[[ TASK DATA, beginning ]]

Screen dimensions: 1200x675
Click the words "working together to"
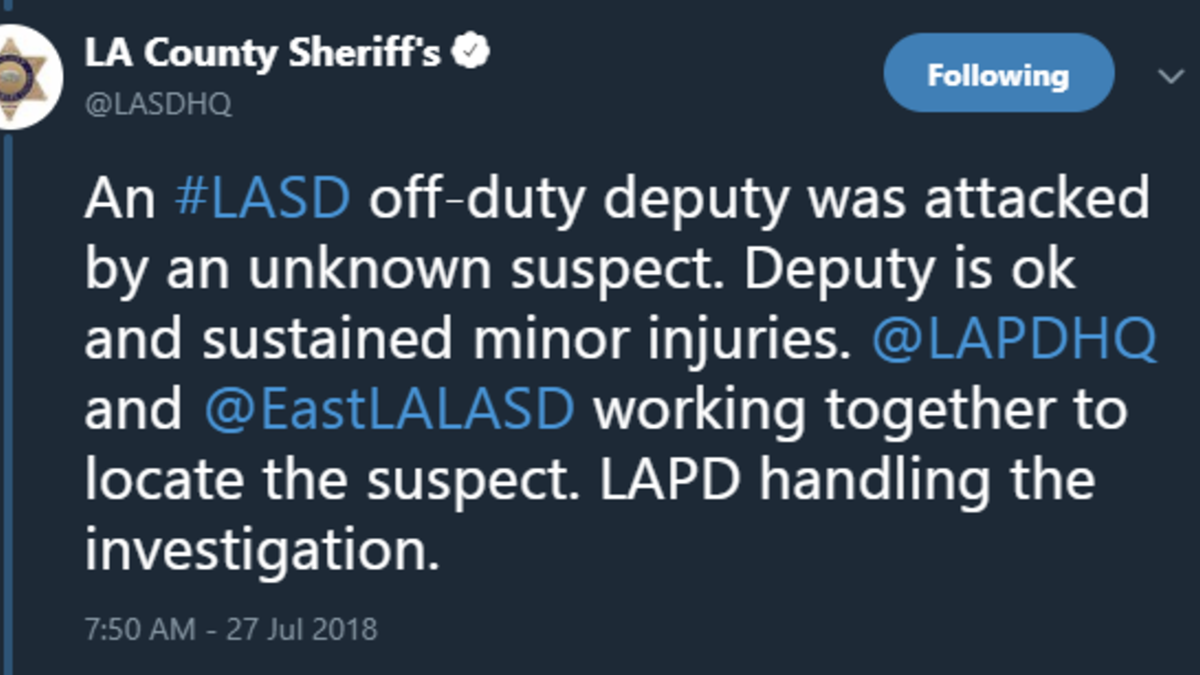(x=860, y=410)
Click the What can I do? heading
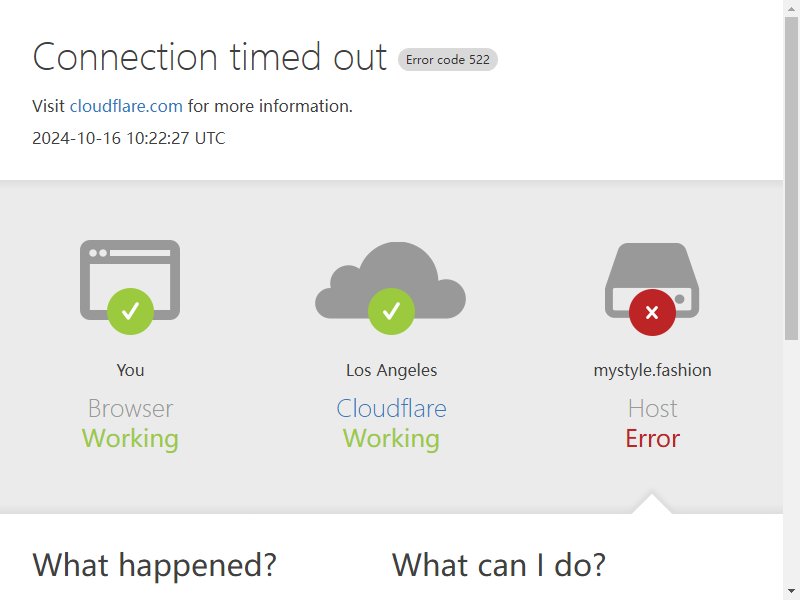 point(499,565)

[[ TASK DATA, end ]]

INSTRUCTIONS FOR THE TASK: Output the entries exactly as they appear, with no pictures included.

ANSWER TO THE EXERCISE:
Screen dimensions: 1200x675
Click the words "working together to"
(x=860, y=410)
Click the What can I do? heading
 point(499,565)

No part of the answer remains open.